- Opening Delimiter -
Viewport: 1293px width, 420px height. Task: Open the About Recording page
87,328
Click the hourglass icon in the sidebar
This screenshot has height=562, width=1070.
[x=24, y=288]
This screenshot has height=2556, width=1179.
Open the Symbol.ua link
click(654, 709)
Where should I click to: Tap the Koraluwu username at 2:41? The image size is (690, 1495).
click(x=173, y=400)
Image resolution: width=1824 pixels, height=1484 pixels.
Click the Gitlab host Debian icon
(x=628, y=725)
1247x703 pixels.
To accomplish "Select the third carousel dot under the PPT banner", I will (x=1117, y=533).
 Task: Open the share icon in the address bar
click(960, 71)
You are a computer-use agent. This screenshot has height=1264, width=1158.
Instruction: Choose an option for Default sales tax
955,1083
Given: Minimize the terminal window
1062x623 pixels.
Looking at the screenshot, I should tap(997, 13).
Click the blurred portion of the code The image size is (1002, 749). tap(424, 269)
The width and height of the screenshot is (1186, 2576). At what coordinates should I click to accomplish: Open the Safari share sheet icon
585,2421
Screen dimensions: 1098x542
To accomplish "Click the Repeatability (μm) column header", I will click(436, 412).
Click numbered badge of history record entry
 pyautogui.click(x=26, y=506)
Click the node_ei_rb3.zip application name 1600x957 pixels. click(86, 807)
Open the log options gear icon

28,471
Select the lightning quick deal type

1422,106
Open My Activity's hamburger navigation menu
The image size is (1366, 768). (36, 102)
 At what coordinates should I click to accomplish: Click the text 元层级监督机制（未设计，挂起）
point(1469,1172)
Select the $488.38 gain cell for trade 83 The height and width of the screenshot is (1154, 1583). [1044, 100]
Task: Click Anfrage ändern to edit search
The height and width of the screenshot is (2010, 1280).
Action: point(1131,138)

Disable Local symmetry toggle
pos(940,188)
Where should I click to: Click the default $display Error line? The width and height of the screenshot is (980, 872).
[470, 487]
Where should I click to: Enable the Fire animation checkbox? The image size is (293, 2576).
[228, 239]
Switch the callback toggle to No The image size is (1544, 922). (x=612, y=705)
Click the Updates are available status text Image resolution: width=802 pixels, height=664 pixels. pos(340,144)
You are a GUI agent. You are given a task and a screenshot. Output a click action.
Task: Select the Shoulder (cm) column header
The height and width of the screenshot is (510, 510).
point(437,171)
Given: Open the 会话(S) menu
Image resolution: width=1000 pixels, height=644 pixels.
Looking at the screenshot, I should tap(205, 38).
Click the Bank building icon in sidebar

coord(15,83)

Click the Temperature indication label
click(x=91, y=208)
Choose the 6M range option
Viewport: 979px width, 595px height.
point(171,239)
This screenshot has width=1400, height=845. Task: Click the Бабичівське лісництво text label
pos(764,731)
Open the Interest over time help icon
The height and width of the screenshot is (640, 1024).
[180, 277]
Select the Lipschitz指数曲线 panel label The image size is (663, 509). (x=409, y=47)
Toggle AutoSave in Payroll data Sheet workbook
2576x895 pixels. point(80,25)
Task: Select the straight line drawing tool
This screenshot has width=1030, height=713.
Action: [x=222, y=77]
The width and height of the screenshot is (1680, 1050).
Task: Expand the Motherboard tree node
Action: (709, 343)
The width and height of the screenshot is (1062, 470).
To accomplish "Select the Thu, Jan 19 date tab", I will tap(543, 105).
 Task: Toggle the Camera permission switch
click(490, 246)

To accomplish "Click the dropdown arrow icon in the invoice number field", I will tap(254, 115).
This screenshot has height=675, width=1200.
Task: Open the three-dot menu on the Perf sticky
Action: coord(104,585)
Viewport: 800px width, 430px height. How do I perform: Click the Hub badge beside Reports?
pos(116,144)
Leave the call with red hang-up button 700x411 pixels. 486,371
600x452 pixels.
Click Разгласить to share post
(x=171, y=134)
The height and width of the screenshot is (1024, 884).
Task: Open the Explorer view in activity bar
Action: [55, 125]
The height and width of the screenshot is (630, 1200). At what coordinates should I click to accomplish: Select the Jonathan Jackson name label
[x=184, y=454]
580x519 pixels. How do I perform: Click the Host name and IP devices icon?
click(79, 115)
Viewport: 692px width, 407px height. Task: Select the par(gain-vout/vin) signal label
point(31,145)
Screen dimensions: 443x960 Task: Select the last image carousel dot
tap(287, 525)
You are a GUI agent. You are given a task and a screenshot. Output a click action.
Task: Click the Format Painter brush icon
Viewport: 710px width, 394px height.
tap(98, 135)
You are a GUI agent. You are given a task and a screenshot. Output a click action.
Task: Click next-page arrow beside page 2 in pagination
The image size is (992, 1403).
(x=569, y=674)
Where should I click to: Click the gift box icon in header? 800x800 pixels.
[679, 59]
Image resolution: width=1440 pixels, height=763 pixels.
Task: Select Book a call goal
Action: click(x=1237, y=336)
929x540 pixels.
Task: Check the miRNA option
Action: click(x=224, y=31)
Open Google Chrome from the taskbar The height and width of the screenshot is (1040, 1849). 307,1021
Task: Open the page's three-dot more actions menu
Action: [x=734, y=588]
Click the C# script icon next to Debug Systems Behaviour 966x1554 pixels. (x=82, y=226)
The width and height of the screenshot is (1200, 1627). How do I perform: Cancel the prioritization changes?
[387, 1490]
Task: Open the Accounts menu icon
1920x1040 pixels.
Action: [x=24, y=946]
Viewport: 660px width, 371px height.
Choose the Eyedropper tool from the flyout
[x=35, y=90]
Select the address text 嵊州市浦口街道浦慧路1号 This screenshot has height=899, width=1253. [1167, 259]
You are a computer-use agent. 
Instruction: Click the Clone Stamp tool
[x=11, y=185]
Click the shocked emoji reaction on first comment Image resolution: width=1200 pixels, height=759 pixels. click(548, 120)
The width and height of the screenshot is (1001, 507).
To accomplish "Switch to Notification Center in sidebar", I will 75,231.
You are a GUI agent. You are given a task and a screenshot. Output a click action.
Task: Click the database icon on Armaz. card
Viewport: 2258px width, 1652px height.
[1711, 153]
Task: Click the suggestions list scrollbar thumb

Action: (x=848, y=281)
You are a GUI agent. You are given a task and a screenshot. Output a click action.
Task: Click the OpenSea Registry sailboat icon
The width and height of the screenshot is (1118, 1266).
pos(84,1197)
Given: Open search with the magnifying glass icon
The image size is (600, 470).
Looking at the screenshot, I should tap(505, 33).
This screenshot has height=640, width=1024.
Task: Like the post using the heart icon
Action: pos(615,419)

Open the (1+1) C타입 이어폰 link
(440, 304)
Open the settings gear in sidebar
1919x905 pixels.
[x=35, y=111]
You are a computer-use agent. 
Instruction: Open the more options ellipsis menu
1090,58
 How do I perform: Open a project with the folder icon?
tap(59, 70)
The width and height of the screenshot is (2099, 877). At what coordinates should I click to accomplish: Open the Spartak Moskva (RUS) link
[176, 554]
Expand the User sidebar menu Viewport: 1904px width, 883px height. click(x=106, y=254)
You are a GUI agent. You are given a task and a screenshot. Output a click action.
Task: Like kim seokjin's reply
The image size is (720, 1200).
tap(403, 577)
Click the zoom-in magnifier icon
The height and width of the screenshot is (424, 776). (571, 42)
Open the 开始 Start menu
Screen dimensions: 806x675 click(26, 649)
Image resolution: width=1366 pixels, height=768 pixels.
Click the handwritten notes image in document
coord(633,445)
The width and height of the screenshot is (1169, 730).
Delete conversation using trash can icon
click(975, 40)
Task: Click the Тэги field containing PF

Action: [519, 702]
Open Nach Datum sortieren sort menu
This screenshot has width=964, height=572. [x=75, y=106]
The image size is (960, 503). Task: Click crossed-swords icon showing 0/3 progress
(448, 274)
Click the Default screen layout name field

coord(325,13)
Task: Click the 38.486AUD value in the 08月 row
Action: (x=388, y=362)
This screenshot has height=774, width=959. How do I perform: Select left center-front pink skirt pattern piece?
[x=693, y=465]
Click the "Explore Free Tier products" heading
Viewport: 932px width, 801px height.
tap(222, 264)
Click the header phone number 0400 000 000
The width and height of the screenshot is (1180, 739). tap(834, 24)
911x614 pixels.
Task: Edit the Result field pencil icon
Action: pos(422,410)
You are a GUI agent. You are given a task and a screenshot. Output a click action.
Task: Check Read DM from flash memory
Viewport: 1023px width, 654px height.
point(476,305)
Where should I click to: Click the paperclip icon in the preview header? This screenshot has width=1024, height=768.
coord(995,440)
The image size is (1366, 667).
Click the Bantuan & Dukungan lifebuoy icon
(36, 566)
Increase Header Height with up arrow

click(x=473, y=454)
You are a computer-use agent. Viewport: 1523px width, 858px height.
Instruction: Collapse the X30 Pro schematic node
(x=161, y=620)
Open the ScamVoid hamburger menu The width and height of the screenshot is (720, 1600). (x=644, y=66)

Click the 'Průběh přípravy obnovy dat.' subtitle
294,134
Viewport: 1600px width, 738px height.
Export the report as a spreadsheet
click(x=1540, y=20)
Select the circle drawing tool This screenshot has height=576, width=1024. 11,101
- Closing Delimiter -
» **Try it**
Where a line of the listing contains "next", count it; your answer must be only the resulting number.

» **Task result**
2